Wrong output from Cuda `vision.multibox_transform_loc`

vision.multibox_transform_loc run on Cuda give wrong output .

def multibox_transform_loc(
    cls_prob, loc_pred, anchor, clip=True, threshold=0.01, variances=(0.1, 0.1, 0.2, 0.2)
)

vision.multibox_transform_loc output

  1. wrong ---- cls_prob is GPU output, loc_pred is const expr .
  2. wrong ---- cls_prob is GPU output, loc_pred is GPU output .
  3. correct ---- cls_prob is const expr, loc_pred is const expr .

Gpu output and Data dump(from caffe blobs) diff:

  1. cls_prob ------ mbox_conf_softmax 1.9020114e-06
  2. loc_pred ------ mbox_loc 4.2561445e-05

Shapes

  1. cls_prob ------ (1, 2, 7650)
  2. loc_pred ------ (1, 30600)

Three output above line 5587 is same. On image 3 (correct output) below line 5587 values is extramly small.

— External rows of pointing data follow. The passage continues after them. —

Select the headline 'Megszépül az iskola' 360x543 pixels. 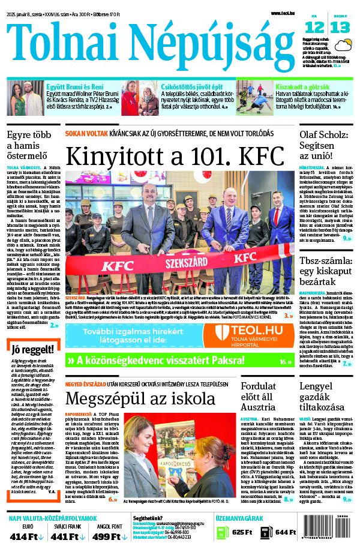[140, 398]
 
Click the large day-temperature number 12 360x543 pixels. [314, 27]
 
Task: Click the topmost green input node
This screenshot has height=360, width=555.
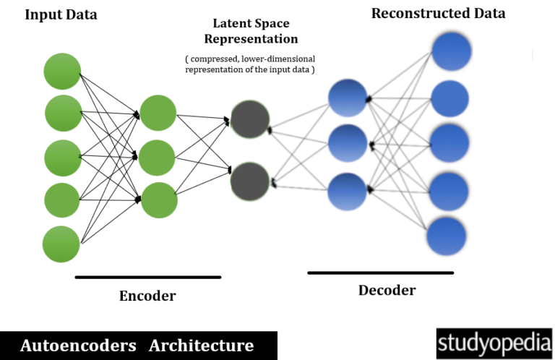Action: (62, 72)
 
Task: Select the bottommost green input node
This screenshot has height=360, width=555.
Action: (61, 244)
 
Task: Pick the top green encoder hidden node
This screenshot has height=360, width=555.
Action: (158, 113)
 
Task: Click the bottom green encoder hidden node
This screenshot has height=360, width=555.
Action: (159, 200)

Any suggestions would be greatly appreciated!

This repo can reproduce the bug on tvm repo commit 4c77bae772ad68f3dc4dda009384cb65af9dfaec

How do you run these three tests? Are the CUDA kernel for multibox_transform_loc the same?

This repo can reproduce the bug on tvm repo commit 4c77bae772ad68f3dc4dda009384cb65af9dfaec

@vinx13

Exact same CUDA kernel

Thanks. I haven’t found exact reason, but seems this is related to some optimization pass. Setting opt_level=0 can produce correct result.

Thanks for test this problem. I’m not familar with Cuda, try to learn something to understand what’s going wrong.